**Source document:**
What is the general approach for calculating tension in different situations?

[ShakyAsh]

Hello people,

So i found out the tension in a ring rotating with constant angular velocity (in gravity free space)

Considering a small element of mass dm - tension will provide the centripetal force,
2Tsin(dθ/2) = dmrω^2
sindθ ≈ dθ
dm = m/2πr ds
ds = rdθ

T = (mrω^2)/2πNow, the other method
K.E. = K = 1/2 Iω^2 = 1/2 mr^2 ω^2

If we increase the radius from r to r+dr, then work done by tension
dW = T d(2πr) = dK
T = 1/2π dK/dr
T = (mrω^2)/2πEven though i get the same result, i have a doubt whether the second method is correct
I know that F=-dU/dr , but whether T=dK/ds , i don't know

Also, i want to know the general approach of calculating tension in situations like electro-magnetic fields, rotation & all.

Regards

 

[haruspex]

2Tsin(dθ/2) = dmωr^2

Typo: you mean dmrω^2

Now, the other method
K.E.= K = 1/2 Iω^2 = 1/2 mr^2 ω^2

If we increase the radius from r to r+dr, then work done by tension
dW = T d(2πr) = dK
T = 1/2π dK/dr
T = (mrω^2)/2π

I can't think of a justification for that method. Can you describe your reasoning here?

**Recorded information:**

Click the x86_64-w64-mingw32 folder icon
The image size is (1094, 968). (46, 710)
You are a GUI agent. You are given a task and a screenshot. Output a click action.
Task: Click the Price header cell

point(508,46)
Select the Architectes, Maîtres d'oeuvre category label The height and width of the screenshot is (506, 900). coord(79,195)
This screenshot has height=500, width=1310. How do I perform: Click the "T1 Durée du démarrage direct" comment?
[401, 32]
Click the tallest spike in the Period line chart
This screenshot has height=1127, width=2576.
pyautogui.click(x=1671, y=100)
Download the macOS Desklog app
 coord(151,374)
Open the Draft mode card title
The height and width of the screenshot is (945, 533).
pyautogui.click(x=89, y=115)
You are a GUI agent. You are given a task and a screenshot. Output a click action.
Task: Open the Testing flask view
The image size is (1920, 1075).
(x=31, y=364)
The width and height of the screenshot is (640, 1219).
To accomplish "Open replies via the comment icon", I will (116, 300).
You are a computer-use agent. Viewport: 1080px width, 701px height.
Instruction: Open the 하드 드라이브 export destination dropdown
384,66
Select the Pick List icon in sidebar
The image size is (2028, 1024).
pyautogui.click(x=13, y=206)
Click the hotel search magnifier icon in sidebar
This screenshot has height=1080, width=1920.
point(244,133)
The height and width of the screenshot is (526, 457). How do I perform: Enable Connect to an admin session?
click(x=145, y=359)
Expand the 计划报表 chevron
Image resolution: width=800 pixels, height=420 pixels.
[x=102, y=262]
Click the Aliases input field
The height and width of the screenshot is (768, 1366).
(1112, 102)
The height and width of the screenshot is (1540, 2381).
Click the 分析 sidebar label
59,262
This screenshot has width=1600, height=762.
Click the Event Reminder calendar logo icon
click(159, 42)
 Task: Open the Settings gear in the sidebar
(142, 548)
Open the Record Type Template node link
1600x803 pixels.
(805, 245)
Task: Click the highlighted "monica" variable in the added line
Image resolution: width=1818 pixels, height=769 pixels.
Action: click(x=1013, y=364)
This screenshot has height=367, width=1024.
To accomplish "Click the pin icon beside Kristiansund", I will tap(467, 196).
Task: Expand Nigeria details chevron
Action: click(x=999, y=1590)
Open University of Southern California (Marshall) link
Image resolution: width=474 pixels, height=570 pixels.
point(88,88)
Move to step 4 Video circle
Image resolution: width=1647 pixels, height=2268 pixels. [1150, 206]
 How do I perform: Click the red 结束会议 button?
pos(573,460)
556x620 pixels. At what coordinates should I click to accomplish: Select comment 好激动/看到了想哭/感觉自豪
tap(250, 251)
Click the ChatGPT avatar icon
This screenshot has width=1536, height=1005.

**Work instructions:**
a - Summarize the thread on calculating tension in three sentences.
b - Convert the stretch of the records from the line that contains "You are a computer-use" through the end of the records into a Markdown table with the columns Row and Line. Give each line its own numbered row and leave out blank lines.

**Completed exercise:**
a - A poster finds the tension in a ring rotating with constant angular velocity in gravity-free space by treating tension as the centripetal force on a small mass element, and again by equating the work done by tension, as the radius grows from r to r+dr, to the change in kinetic energy. Both methods give T = (mrω^2)/2π, but the poster doubts that the second method is correct and also asks for a general approach to tension in situations such as electromagnetic fields and rotation. A reply says it cannot think of a justification for the second method and asks the poster to describe the reasoning behind it.

b -
| Row | Line |
|---|---|
| 1 | You are a computer-use agent. Viewport: 1080px width, 701px height. |
| 2 | Instruction: Open the 하드 드라이브 export destination dropdown |
| 3 | 384,66 |
| 4 | Select the Pick List icon in sidebar |
| 5 | The image size is (2028, 1024). |
| 6 | pyautogui.click(x=13, y=206) |
| 7 | Click the hotel search magnifier icon in sidebar |
| 8 | This screenshot has height=1080, width=1920. |
| 9 | point(244,133) |
| 10 | The height and width of the screenshot is (526, 457). How do I perform: Enable Connect to an admin session? |
| 11 | click(x=145, y=359) |
| 12 | Expand the 计划报表 chevron |
| 13 | Image resolution: width=800 pixels, height=420 pixels. |
| 14 | [x=102, y=262] |
| 15 | Click the Aliases input field |
| 16 | The height and width of the screenshot is (768, 1366). |
| 17 | (1112, 102) |
| 18 | The height and width of the screenshot is (1540, 2381). |
| 19 | Click the 分析 sidebar label |
| 20 | 59,262 |
| 21 | This screenshot has width=1600, height=762. |
| 22 | Click the Event Reminder calendar logo icon |
| 23 | click(159, 42) |
| 24 |  Task: Open the Settings gear in the sidebar |
| 25 | (142, 548) |
| 26 | Open the Record Type Template node link |
| 27 | 1600x803 pixels. |
| 28 | (805, 245) |
| 29 | Task: Click the highlighted "monica" variable in the added line |
| 30 | Image resolution: width=1818 pixels, height=769 pixels. |
| 31 | Action: click(x=1013, y=364) |
| 32 | This screenshot has height=367, width=1024. |
| 33 | To accomplish "Click the pin icon beside Kristiansund", I will tap(467, 196). |
| 34 | Task: Expand Nigeria details chevron |
| 35 | Action: click(x=999, y=1590) |
| 36 | Open University of Southern California (Marshall) link |
| 37 | Image resolution: width=474 pixels, height=570 pixels. |
| 38 | point(88,88) |
| 39 | Move to step 4 Video circle |
| 40 | Image resolution: width=1647 pixels, height=2268 pixels. [1150, 206] |
| 41 |  How do I perform: Click the red 结束会议 button? |
| 42 | pos(573,460) |
| 43 | 556x620 pixels. At what coordinates should I click to accomplish: Select comment 好激动/看到了想哭/感觉自豪 |
| 44 | tap(250, 251) |
| 45 | Click the ChatGPT avatar icon |
| 46 | This screenshot has width=1536, height=1005. |